I wear bow ties because I believe that they are distinctive and stylish. Plus, doctor it is infinitely harder for someone to wring your neck when you are wearing a bow tie as opposed to a necktie.
However, there is one reason I will willingly pass up a bow tie for a necktie.
And that reason is Frank Lloyd Wright.
It is with that sartorial zeal that I reached into my closet this past week and grabbed my smart Fireplace Relief necktie with a design pattern taken from elements of Frank Lloyd Wright’s Los Angeles Hollyhock House, for sale you know the one built by Wright for Aline Barnsdale in 1921. I’m not talking about the Ennis House, the one across the hills that you can see from Hollyhock that they used in BLADE RUNNER. I mean, come on, let’s get things straight.
Okay, if it seems like I know a thing or two about Frank Lloyd Wright, the jig’s up. Before I was the Pfister Narrator, I blissfully spent a few years as Director of Communications for The Frank Lloyd Wright Foundation. Back in May, I left the fine folks at the Foundation that Wright himself founded so I could focus more on my writing, and here I am following the goings and comings of folks visiting the Pfister.
When I made my departure, my co-workers sent me off with a lovely luncheon where they showered me with Frank Lloyd Wright schwag. I will note that in three years working for the Frank Lloyd Wright Foundation I wore nothing but bow ties. I also campaigned tirelessly to convince the two Directors of Licensing that I had the pleasure of working with during my tenure that a Frank Lloyd Wright inspired bow tie would be a big hit. Alas, my plan never took hold, so as I opened up one of my parting gifts I chuckled to myself as I considered the irony of the accessory that was now going to be hanging around with me for some time to come. My co-workers gave me a Frank Lloyd Wright necktie on my last day of work, the first dangling tie that I had gotten since that real skinny one I bought back in the 90s.
But there is something about Frank Lloyd Wright that makes it just peachy for me to choose to wear that necktie. I’ll share a secret with you…the guy was a genius. And when I heard from friends that I had known and gotten to work with from the Frank Lloyd Wright Building Conservancy that they would be holding their annual conference at the Pfister this week, I knew my Fireplace Relief necktie would be getting a good wearing.
It makes sense that the Building Conservancy would choose to hold their annual conference in Milwaukee, and the theme of Wisconsin: Frank Lloyd Wright’s Laboratory reflects that. If you were to drop an architectural bomb on Milwaukee, you would effectively whip out a large percentage of Wright’s existing building work. I say building work because it’s important to note that Wright wasn’t only an architect, something I am reminded of by the nice folks I bump into attending the conference who are filled with opinions and reverence for a man that many of them consider “the master.” Writer, graphic designer, inventor, philosopher and iconoclast are a few of the titles that Wright could “Wrightfully” embrace (and yes, I did just misspell right on purpose because it felt like the Wright thing to do, so there…and yes, I see what I just did again).

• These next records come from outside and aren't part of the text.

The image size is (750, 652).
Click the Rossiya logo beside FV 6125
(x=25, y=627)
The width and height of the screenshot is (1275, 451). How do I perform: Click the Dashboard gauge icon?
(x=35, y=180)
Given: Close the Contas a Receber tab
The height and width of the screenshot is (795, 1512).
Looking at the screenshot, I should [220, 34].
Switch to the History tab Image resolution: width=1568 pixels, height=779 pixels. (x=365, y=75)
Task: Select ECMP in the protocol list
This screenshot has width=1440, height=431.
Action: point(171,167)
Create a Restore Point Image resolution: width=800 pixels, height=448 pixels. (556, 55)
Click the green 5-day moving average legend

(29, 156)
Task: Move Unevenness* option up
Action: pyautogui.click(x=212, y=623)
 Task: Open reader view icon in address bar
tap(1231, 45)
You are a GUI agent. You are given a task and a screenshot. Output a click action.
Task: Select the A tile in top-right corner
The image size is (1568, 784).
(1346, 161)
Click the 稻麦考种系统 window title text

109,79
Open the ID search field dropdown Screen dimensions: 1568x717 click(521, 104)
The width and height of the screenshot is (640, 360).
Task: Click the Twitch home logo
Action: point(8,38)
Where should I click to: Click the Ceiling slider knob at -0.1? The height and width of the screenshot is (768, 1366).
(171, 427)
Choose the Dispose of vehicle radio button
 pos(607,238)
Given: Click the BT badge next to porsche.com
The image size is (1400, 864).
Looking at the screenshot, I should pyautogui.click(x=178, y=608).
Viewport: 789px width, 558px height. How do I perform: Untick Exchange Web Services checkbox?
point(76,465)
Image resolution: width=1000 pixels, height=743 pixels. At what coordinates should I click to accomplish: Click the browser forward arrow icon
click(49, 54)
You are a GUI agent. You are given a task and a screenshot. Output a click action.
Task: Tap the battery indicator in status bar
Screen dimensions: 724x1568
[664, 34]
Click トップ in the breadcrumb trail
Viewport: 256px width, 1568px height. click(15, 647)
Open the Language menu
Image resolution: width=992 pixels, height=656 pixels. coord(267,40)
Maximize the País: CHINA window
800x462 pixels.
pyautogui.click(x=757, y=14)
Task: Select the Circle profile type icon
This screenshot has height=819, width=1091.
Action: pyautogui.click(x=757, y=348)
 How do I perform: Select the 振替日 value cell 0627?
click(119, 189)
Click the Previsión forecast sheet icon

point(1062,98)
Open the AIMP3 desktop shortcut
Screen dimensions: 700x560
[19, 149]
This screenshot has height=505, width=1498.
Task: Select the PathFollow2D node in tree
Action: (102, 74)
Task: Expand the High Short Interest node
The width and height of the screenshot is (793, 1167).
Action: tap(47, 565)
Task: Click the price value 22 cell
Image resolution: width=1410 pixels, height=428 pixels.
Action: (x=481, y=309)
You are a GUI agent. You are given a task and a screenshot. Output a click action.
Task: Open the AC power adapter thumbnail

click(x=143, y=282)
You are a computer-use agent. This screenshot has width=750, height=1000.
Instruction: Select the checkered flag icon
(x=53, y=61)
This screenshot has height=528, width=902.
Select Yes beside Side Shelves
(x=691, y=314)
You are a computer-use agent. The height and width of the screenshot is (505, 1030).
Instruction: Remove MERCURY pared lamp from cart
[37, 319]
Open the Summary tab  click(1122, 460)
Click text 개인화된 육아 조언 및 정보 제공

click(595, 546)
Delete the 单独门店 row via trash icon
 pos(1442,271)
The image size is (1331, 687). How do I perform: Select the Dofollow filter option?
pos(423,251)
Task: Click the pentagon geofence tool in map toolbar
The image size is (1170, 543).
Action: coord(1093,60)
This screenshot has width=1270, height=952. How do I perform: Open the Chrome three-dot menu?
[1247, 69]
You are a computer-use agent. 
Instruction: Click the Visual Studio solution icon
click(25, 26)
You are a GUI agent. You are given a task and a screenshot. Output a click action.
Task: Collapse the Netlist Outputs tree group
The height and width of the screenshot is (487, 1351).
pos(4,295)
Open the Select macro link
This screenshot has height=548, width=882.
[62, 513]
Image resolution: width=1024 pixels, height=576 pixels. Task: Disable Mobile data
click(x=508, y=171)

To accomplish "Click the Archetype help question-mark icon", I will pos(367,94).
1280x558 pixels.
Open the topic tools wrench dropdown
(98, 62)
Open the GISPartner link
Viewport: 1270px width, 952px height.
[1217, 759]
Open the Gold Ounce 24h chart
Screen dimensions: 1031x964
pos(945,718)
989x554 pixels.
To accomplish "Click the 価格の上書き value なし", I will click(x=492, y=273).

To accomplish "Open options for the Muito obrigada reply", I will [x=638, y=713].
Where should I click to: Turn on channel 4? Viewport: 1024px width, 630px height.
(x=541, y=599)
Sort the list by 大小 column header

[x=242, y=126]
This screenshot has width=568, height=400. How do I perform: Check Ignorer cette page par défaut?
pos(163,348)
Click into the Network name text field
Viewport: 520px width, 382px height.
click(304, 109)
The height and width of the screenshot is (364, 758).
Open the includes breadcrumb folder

The conference attendees are spending their time in Milwaukee discussing efforts to preserve and save Wright’s work. That’s the Building Conservancy’s main focus, and they are very good at what they do. They also serve an important role in educating the public about Wright and celebrating his achievements. Conference attendees are visiting local Wright sites in Milwaukee such as the Frederick C. Bogk House on Terrace Avenue and The American System Built Homes in Burnham Street Historic District. And just this year a Shorewood home that had previously been unattributed as one of his designs was revealed to be an authentic Frank Lloyd Wright creation. Milwaukee is covered with Wright’s fingerprints and conference goers that swarm around the 7th floor ballroom spaces are clearly happy to be in town to see these and other treasures.
I’m thrilled when I enter the Conservancy’s silent auction and see tables of Wright memorabilia and fascinating books about Wright and his work written by fascinating people I had the pleasure of getting to know during my time firmly entrenched in the Wright world. There is, however, one piece that really catches my eye and seems to be the perfect treasure for a takeaway from the Building Conservancy’s stay at the Pfister. It’s a DO NOT DISTURB sign from the Imperial Hotel, a magnificent structure that no longer stands but was considered one of Wright’s most stunning creations.
I hold back from placing a bid. Leave this one for someone enjoying their Pfister stay—it’s sort of a precious recall to hospitality and grace in a place that specializes in hospitality and grace.
I look around and see that the room is filled with the leaders of public Wright sites, places like Fallingwater in Bear Run, Pennsylvania or the SC Johnson Headquarters down in Racine. The energy, vision and passion of these folks is present, forward, and always on point. They are tireless crusaders of the Wright legacy, for sure, and there is no doubt after a passing comment that I receive from a conference attendee that they all have impeccable taste and are whip smart.
“Great tie,” says a charming dark haired woman with a lanyard around her neck as she smiles at my Fireplace Relief necktie.
Thanks Frank. For you, and only for you, I’ll let it all hang out.